* [Work required] Find the line with "Open the Stick_state". Repeat it and each line after it, exactly, down to the end of the records below.

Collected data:
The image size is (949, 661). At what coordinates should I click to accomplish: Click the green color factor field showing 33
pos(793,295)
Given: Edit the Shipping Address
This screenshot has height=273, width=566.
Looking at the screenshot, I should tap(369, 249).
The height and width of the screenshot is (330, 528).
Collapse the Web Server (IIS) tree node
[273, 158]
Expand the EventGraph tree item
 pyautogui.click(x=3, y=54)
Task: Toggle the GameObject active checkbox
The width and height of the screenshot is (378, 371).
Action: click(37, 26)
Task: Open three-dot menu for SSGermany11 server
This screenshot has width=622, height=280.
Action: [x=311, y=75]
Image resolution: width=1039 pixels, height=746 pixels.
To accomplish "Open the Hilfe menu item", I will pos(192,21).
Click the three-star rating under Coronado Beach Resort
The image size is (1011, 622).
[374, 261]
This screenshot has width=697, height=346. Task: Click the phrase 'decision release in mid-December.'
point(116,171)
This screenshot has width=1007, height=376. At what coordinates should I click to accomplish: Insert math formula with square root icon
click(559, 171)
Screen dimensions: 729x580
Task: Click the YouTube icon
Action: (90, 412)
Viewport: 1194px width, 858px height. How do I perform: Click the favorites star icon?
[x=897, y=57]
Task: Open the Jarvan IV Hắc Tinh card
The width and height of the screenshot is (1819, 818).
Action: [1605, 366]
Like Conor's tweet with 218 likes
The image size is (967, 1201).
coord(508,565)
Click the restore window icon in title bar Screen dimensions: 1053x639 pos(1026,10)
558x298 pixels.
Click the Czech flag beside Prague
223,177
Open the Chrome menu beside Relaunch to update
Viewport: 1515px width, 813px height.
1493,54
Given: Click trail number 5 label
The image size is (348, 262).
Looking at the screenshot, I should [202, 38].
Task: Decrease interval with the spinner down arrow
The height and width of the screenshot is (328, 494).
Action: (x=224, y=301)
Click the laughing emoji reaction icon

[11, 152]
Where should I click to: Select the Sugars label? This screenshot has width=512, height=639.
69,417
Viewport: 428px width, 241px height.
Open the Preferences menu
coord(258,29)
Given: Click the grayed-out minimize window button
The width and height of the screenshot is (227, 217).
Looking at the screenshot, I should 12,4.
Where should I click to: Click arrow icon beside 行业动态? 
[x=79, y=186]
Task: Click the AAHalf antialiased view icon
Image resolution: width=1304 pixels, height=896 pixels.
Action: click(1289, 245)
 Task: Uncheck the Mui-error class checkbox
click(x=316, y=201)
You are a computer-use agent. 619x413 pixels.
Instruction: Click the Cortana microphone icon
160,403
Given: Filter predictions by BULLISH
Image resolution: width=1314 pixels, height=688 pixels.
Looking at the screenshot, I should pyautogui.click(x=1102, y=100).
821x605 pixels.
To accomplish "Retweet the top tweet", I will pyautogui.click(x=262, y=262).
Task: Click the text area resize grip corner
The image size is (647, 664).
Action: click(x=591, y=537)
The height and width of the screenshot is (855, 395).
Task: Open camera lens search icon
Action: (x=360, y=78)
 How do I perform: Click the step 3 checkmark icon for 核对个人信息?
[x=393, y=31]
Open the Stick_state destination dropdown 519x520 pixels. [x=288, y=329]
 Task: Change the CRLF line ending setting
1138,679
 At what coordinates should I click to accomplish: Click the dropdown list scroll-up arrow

* [Written solution]
Open the Stick_state destination dropdown 519x520 pixels. [x=288, y=329]
 Task: Change the CRLF line ending setting
1138,679
 At what coordinates should I click to accomplish: Click the dropdown list scroll-up arrow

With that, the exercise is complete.